Tranchida oggi è un fiume in piena. Parla di "supponenti burocrati" che secondo lui dovrebbero essere in pensione da tempo, e di "padronale" gestione del commissario Cerami. Secondo Tranchida, Cerami si è adottato "ad uso e “privato” consumo politico il bilancio previsionale". "Ieri - racconta - l’ennesima forzatura che si voleva propinare all’Assemblea dei Sindaci, verosimilmente contando sulla buona fede di alcuni che neanche si erano letti le carte oppure facendo affidamento all’acquiescenza di altri, novelli vassalli.
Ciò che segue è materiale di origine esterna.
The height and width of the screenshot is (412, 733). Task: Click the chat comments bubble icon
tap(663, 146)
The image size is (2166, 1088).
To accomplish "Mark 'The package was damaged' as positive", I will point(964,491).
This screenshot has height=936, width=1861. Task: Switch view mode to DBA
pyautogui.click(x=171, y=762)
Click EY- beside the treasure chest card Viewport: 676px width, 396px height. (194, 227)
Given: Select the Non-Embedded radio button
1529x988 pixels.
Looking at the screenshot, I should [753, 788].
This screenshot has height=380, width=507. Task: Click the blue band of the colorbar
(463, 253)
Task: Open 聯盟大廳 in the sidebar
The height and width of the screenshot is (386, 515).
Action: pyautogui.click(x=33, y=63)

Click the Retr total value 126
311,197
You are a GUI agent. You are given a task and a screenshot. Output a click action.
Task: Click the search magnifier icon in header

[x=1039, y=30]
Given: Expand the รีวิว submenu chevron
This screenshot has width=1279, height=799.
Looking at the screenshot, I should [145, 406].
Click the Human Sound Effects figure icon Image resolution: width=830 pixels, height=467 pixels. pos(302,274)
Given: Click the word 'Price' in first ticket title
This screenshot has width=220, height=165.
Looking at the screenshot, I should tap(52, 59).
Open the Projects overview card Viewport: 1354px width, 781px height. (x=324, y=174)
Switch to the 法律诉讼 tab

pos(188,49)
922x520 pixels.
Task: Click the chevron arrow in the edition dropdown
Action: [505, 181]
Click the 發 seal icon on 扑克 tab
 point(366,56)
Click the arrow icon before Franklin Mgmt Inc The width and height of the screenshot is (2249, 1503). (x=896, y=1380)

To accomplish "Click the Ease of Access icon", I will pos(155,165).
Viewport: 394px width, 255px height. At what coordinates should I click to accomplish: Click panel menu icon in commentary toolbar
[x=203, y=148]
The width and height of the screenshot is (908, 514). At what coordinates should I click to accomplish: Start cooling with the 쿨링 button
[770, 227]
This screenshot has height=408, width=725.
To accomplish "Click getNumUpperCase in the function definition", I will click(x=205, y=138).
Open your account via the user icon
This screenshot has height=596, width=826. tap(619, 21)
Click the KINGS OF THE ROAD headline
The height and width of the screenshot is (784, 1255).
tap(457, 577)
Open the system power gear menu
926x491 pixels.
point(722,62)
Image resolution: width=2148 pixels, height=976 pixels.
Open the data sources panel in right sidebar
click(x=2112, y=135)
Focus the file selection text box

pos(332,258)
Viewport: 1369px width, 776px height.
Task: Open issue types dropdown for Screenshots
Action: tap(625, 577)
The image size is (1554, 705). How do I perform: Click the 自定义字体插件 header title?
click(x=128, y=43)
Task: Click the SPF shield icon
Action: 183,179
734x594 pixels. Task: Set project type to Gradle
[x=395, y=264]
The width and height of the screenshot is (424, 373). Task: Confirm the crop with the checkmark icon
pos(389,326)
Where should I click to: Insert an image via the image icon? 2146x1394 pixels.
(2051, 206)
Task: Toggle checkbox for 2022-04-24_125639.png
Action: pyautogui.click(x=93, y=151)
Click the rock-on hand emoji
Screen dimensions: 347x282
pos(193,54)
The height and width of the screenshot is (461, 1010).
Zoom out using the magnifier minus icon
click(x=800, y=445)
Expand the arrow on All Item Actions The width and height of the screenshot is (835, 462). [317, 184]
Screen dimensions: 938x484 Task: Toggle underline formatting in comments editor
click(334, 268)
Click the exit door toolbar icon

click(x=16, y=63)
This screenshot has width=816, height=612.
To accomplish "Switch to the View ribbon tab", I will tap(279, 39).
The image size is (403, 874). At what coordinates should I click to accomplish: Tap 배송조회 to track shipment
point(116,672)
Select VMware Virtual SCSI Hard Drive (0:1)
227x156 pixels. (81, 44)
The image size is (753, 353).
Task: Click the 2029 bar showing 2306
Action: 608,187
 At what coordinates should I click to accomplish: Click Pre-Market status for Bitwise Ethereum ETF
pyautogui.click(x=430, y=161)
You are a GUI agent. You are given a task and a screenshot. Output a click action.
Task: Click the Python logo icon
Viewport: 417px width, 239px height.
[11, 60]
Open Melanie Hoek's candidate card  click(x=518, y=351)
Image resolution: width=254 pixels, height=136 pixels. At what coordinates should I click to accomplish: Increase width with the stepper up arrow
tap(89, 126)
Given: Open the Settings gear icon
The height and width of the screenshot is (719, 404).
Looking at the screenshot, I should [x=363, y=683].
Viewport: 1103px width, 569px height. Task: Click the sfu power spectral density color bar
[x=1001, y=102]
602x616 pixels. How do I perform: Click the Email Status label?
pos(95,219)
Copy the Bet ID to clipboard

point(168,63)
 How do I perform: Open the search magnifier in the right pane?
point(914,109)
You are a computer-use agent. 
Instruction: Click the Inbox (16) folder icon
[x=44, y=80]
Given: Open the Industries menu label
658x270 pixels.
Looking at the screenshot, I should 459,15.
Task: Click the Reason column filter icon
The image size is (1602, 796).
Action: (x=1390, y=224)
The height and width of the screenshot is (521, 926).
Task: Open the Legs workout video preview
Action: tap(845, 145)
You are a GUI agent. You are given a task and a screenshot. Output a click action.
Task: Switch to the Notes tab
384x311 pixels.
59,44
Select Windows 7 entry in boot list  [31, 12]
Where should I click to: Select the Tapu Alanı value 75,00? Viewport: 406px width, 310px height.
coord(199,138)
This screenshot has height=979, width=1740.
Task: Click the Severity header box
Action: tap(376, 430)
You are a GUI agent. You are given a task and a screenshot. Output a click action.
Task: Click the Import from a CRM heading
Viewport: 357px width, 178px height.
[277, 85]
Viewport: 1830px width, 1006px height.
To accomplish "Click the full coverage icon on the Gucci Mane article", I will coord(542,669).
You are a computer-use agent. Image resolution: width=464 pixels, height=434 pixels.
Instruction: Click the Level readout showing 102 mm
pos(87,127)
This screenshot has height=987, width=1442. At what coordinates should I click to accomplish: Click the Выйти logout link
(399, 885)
La manovra di bilancio prevedeva l’impiego integrale dell’avanzo libero di amministrazione per circa 36 milioni di euro con taluni condivisibili interventi nelle scuole, l’impiego di ben 15 milioni di euro per far fronte agli aumenti energetici ed in particolare del prezziario regionale delle opere pubbliche interventi diversi ma non specificati di manutenzioni, e poi il rifacimento del look di Palazzo Riccio più la climatizzazione di alcuni altri locali per circa 3 miioni e 600mila euro".
"Rispetto a tale ed in parte discutibile programmazione - racconta Tranchida - ho posto la necessità del debito di approfondimento e dunque di un breve rinvio della trattazione, ponendo alcuni quesiti e stigmatizzando la latitanza del governo provinciale a fronte di alcune emergenze". Che sono, per Tranchida, il villino Nasi, l'lluminazione della Sp 21, e della Sp Torrebianca - Erice, la facoltà di Enologia a Marsala (ne parliamo qui), la vicend del ponte sul fiume Arena (qui i nostri articoli).
"A tanto, in risposta il supponente silenzio del Commissario Cerami, evidentemente mal abituato a confrontarsi con se stesso ed a non rispondere a nessuno ed ancor meno a dare risposte al territorio ed alle comunità" dichiara Tranchida.